WHAT THIS EXERCISE ASKS →
- 1) Transcribe the stretch of the ethminer thread from "Here is a sample" through "I can help." word for word.
- 2) Reproduce all of the records line for line, keeping every word and mark as given but leaving out the pictures.

EXTRACT →
-- begin --
After commits @Jan 19, 2018

AndreaLanfranchi commented 6 years ago

I have just compiled my "nightly" build from MASTER branch.

Unfortunately I have to record some new issues and confirm older ones:

If something wrong from one of the threads for GPU the program simply stops responding, stops outputting any hash rate,all GPUs get idle and the process does not stop: (there are no visible logs from halted GPUs and / or program errors.
Stale share ratio keeps staying 110% more than claymore's baseline.
Yet I cannot overclock GPU's at the same level of Claymore's thus keeping me below in hashrate of a good 10% (which is not compensated by the absence of a fee)

Here is a sample of 24hours round on Claymore's 10. 2018-01-19 ethermine

And here the situation after activation of ethminer on miner "Nostromo". See stale shares increase and instability. 2018-01-19 ethermine 01

Please let me know if I can help.

jean-m-cyr commented 6 years ago

@AndreaLanfranchi Yep. I totally screwed up and merged a bad commit. Something I pushed from the wrong machine!!! I've tried to correct the mistake with pull request #594 but too late for the nightly. :-( If you can build you can create the corrected version with

git clone https://github.com/ethereum-mining/ethminer.git
cd ethminer
git pull origin refs/pull/594/head
mkdir build
cd build
etc...

Once again. My apologies for messing up.

jean-m-cyr commented 6 years ago

If you are running windows you can get the fixed image at: https://ci.appveyor.com/api/buildjobs/bb99jn7wug4ri7sm/artifacts/build%2Fethminer-0.13.0.dev0-Windows.zip Unfortunately the ci build servers seem to be broken for Linux right now.

AndreaLanfranchi commented 6 years ago

Thank you for your work @jean-m-cyr I am already back to home right now. Will apply your suggestion tomorrow or (more likely) on Sunday. I appreciate your efforts.

Best

jean-m-cyr commented 6 years ago

@AndreaLanfranchi

Will apply your suggestion tomorrow or (more likely) on Sunday.

I don't even know what day of the week it is anymore! :-) Hopefully this will be back into the mainline by Sunday.

jean-m-cyr commented 6 years ago

@AndreaLanfranchi If it's any consolation, all of this restructuring and turmoil was necessary so that I can get to work on shortening the job switch time for cuda. It presently is excessively long and variable, sometimes reaching 150 ms. That's time wasted not searching for all GPUs.

We already made the path from the time we discover a solution till the time we send to the pool very light. Now I'd like to work at the other end, minimizing the time it takes for stratum to get the GPUs started on new work. Not only is this path slow, but it can interfere with the sending of solution. Cutting off the GPUs earlier from working on old jobs might reduce the share rate... who knows?

aleqx commented 6 years ago

@jean-m-cyr Many thanks for your work! It really is very appreciated, and I would like to donate. You should think about putting Paypal and ETH addresses for donation; yes, please do include Paypal, as too many folks want to hold on to their coins and are more willing to donate fiat instead.
-- end --
SUPPLIED MATERIAL →
-- begin --
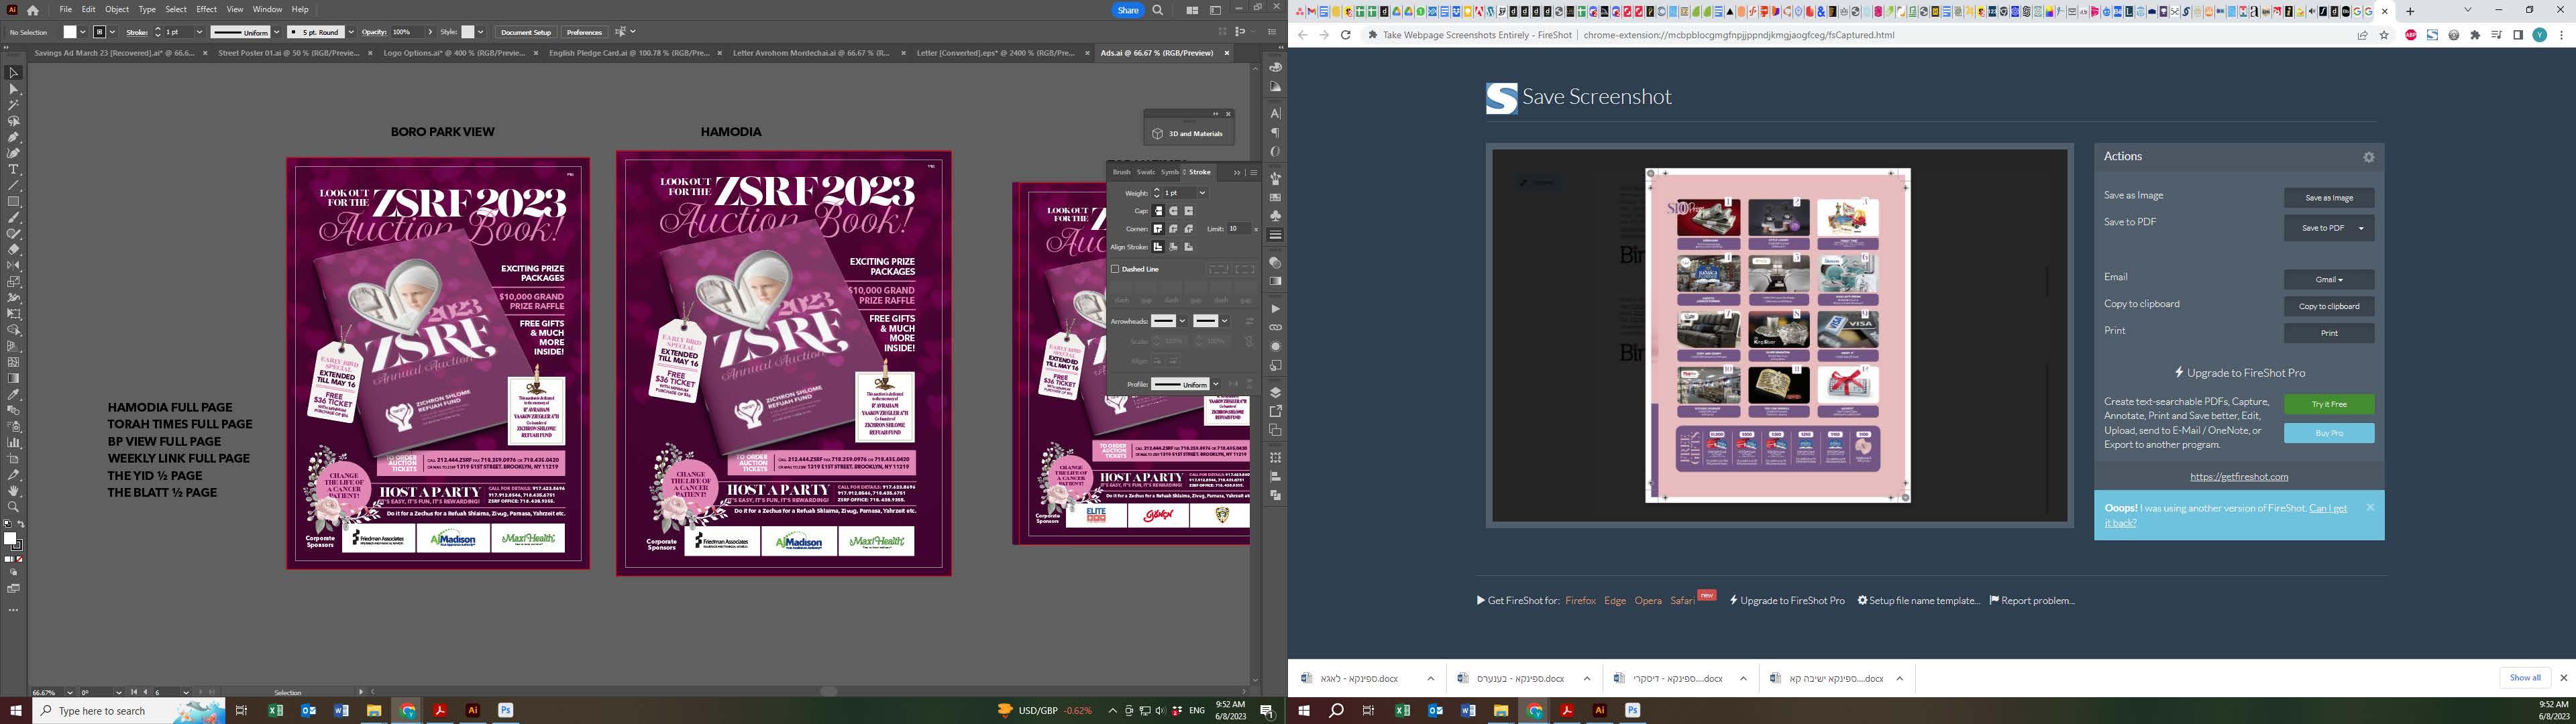Viewport: 2576px width, 724px height.
Task: Pick the Rectangle tool
Action: [x=14, y=201]
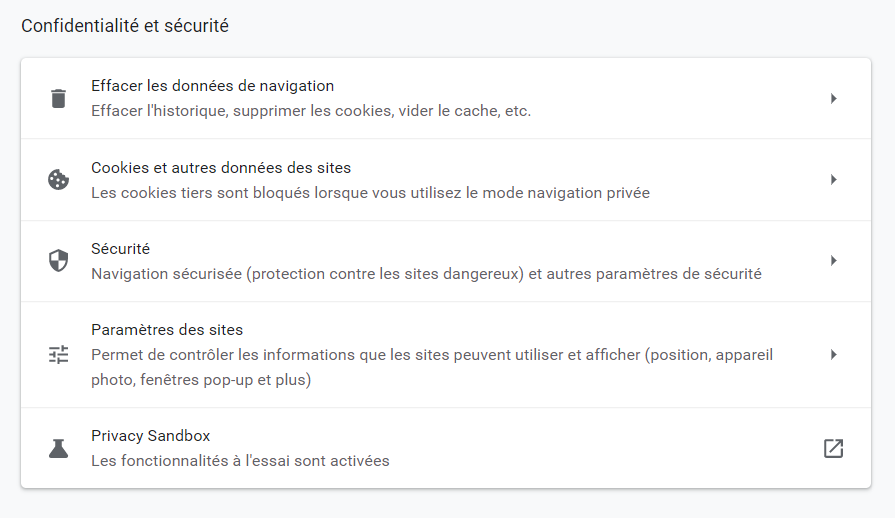Open the Sécurité settings entry
The width and height of the screenshot is (895, 518).
point(120,249)
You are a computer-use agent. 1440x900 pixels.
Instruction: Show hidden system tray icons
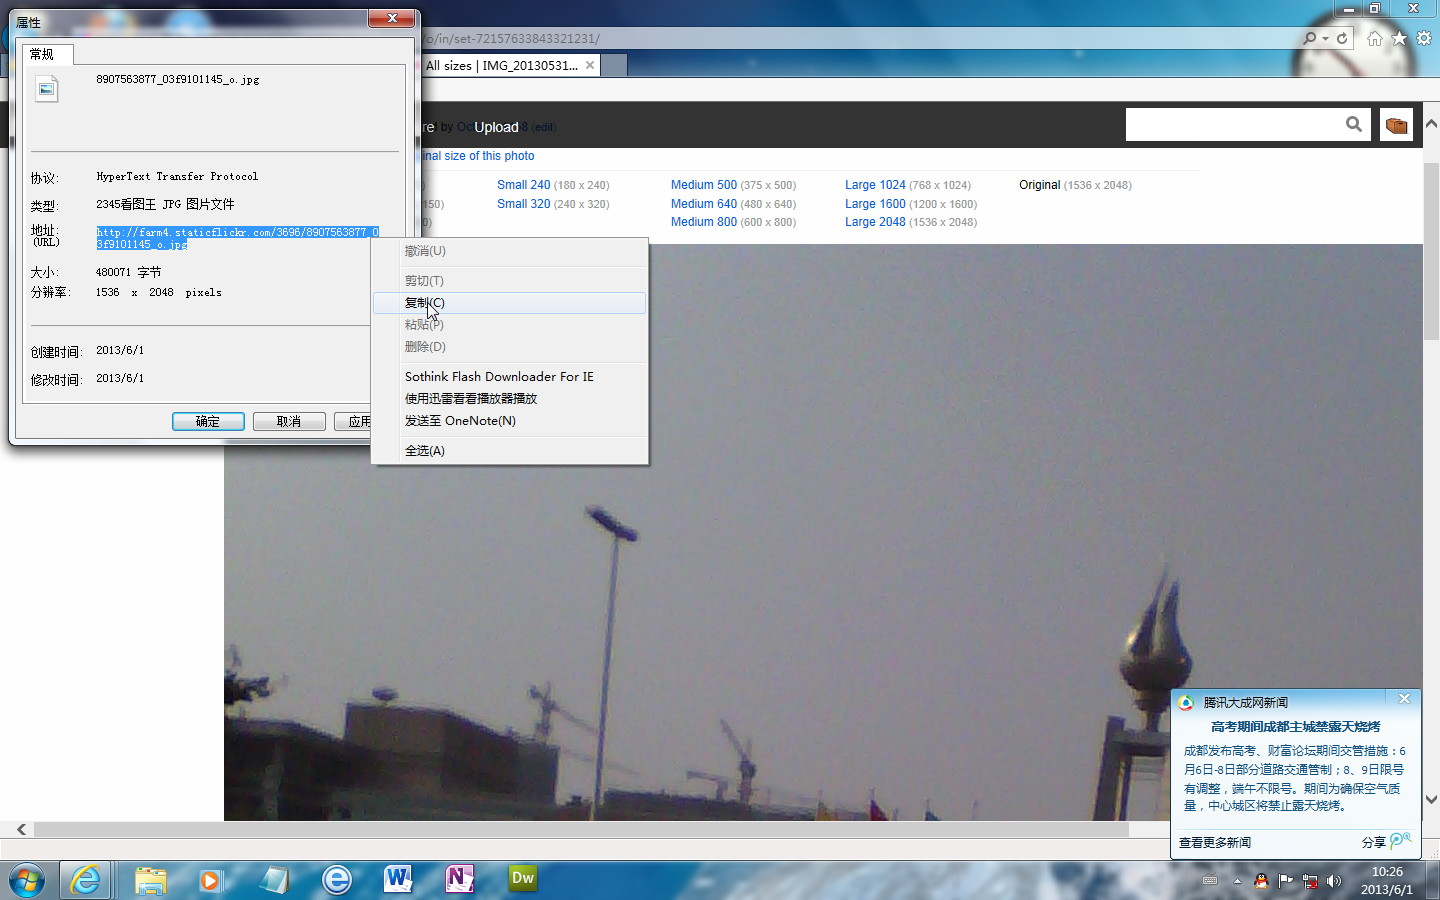click(1237, 881)
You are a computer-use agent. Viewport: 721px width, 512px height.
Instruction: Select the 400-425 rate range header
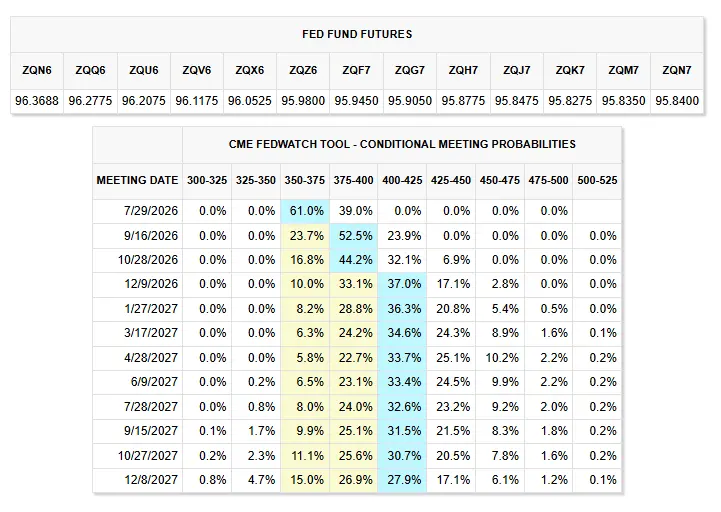pos(402,180)
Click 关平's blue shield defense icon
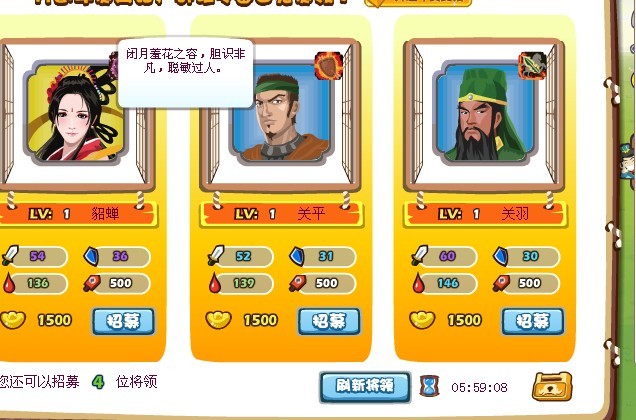 pos(297,256)
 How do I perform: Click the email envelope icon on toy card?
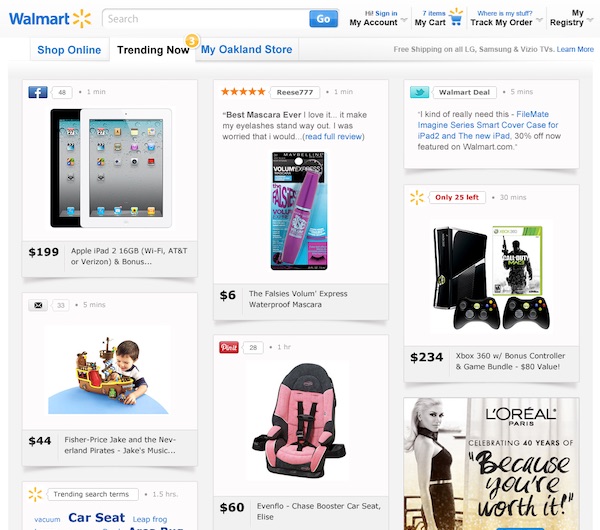(38, 305)
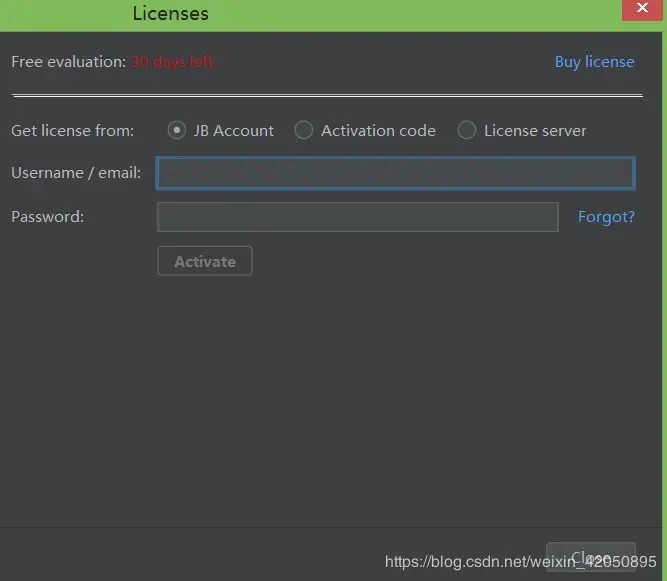
Task: Click the "License server" option label text
Action: click(x=535, y=130)
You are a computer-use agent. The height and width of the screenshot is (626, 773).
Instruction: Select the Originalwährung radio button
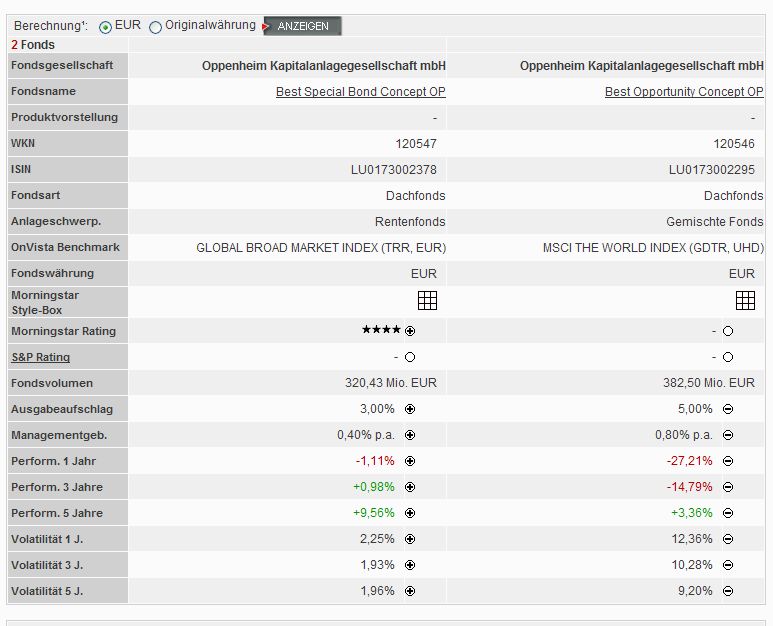pos(156,27)
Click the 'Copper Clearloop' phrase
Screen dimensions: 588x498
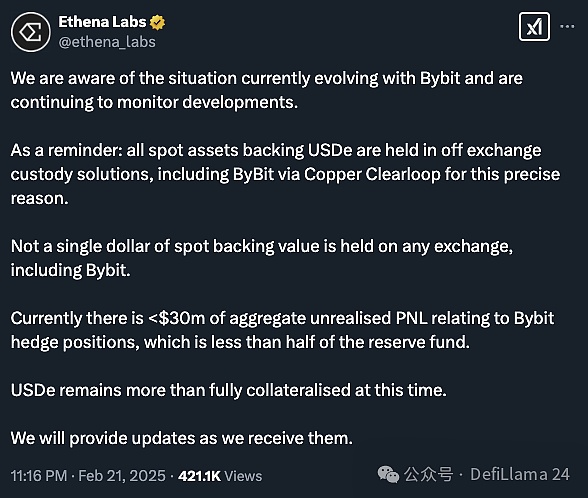(x=372, y=175)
-- end --
RESULTS →
- 1)
Here is a sample of 24hours round on Claymore's 10. 2018-01-19 ethermine

And here the situation after activation of ethminer on miner "Nostromo". See stale shares increase and instability. 2018-01-19 ethermine 01

Please let me know if I can help.

- 2)
Viewport: 2576px width, 724px height.
Task: Pick the Rectangle tool
Action: [x=14, y=201]
Open the Sécurité settings entry
The width and height of the screenshot is (895, 518).
point(120,249)
You are a computer-use agent. 1440x900 pixels.
Instruction: Show hidden system tray icons
click(1237, 881)
You are a computer-use agent. Viewport: 721px width, 512px height.
Instruction: Select the 400-425 rate range header
pos(402,180)
Click 关平's blue shield defense icon
 pos(297,256)
 How do I perform: Click the email envelope icon on toy card?
(38, 305)
Task: Click the "License server" option label text
Action: click(x=535, y=130)
You are a computer-use agent. The height and width of the screenshot is (626, 773).
Instruction: Select the Originalwährung radio button
pos(156,27)
Click the 'Copper Clearloop' phrase
Screen dimensions: 588x498
(x=372, y=175)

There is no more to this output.